By the way: Similar commitments are included in the Greek and Irish programmes.

Let me be frank: Not every troika forecast to future macro-economic developments are valuable. Not all of the troika propositions led until now to an improvement of the economic and social situation of the countries concerned. So it takes obviously more time to restore the economy and the negative social consequences are heavier than expected. Local and regional governments are deeply involved in these developments too. That’s why we need a broad participation including the local and regional level with respect to get propositions to overcome the effects of the crisis.

Concerning the third point, all of us are recognising a growing discussion on regional, national and European level around the topics: self-government, autonomy, independence. The inherent political questions contain a very high potential of controversial positions and we should discuss these topics very carefully. The nation states are highly attached by these discussions – within the context of the Council of Europe Minister Committee the fear of regional secession and independence was one important point why a majority of member states did not want to adopt a legal binding instrument of regional self-government.

Although the European Commission has obviously recently taken a position to the question, whether newly independent states, who secede from EU member states, maintain members of the European Union –Mrs Reding has written a letter to M. Méndez de Vigo – the topic is not only important for the EU member states.

I am convinced that we cannot sweep the discussion under the carpet. I push to include the topic: “Diversity in unity “on the agenda of our Congress. I already referred to the „Reference framework of regional democracy” above.  I will quote it again because we will find insofar a clear position in a Council of Europe political document:

 

The "reference framework" must also stress the principle of subsidiarity, the principle of social and territorial cohesion and the need for solidarity among the components of a sovereign state (or "federal" loyalty).[1]

The Congress is far away to have firm and finalised positions to these questions.

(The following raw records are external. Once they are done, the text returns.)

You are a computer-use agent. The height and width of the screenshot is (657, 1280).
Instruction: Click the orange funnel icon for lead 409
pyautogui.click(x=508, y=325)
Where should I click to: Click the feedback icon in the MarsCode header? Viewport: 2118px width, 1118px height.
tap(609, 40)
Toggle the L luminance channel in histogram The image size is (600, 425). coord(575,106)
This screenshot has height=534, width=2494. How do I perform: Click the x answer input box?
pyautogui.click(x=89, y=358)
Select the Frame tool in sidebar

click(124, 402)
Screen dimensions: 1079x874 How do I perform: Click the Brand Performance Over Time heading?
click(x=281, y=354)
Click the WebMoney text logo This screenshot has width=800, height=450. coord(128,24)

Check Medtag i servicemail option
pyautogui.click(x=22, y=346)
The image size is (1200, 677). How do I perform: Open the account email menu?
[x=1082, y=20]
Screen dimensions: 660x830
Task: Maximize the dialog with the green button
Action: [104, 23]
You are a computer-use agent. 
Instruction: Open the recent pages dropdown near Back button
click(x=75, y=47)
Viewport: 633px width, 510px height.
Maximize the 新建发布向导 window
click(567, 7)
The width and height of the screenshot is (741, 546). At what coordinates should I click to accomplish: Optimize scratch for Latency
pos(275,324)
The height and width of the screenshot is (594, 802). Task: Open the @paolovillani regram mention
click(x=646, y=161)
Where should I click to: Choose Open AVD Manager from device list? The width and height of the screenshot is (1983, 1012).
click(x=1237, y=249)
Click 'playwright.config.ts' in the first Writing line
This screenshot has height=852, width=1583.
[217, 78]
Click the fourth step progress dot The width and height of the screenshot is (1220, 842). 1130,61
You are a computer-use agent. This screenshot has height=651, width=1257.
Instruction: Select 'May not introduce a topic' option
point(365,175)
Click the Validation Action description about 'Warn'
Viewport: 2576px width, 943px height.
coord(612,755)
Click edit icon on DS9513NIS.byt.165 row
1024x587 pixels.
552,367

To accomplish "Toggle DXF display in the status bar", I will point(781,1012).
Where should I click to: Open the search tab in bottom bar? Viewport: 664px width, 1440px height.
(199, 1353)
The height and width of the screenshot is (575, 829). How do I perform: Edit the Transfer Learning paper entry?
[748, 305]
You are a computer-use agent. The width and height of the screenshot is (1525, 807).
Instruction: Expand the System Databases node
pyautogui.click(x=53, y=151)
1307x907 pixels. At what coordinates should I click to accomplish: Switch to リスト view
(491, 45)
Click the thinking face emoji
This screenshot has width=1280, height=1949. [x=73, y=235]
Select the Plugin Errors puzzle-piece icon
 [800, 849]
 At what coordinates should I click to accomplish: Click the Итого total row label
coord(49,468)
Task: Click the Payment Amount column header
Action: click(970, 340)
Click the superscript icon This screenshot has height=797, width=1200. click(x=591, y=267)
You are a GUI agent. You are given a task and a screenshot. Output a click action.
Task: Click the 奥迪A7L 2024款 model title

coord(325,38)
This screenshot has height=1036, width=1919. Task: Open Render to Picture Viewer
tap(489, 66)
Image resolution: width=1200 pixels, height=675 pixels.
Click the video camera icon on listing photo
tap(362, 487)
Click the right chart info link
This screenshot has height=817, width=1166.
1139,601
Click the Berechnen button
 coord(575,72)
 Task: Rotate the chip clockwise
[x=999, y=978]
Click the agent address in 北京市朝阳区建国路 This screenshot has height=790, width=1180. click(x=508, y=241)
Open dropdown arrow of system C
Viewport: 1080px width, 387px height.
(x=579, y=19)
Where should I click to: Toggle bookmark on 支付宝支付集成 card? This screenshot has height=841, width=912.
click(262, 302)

Probably there will be different approaches in different parts of the Council of Europe member states. But we are aware, that the answers to these questions will largely influence the reality of local and regional democracy in Europe in the next years to come.  So I would like to invite you to participate in the discussion process with the Congress. Your draft Mérida declaration seems to me a good basis for further political discussions upon the future of regional democracy in Europe.

5. My last topic refers to improve instruments to strengthen the practical cooperation

We have already mentioned in the cooperation agreement the possibility to install a small coordination group in the format „3+3“. We will furthermore discuss in the bureau, if a president of a CALRE region may take a particular liaison function between the two organisations.

Ladies and Gentlemen,

the effects of the European integration process, particularly within the EU, upon local and regional self-government are very often extremely complex, intransparent and need persisting explanation. Regional parliaments have insofar an ever increasing function to play to safeguard regional interests within the further development of the European legislative framework. I am optimistic that CALRE as an institution as well as all members of regional parliaments present here in Mérida, that you will be able to develop practical solutions to improve regional self-government in the interest of all our citizens.



[1]  The (federal or regional) entities may exercise their powers independently and should not in theory be answerable to the higher or federal authority or to other component entities for the way in which they exercise their powers. The autonomy of the component entities is, however, liable to endanger the structure of the State. All the entities must therefore observe "federal" loyalty and, when exercising their powers and responsibilities, refrain from taking steps that can jeopardise the overall structural balance and harm the interests of other component entities.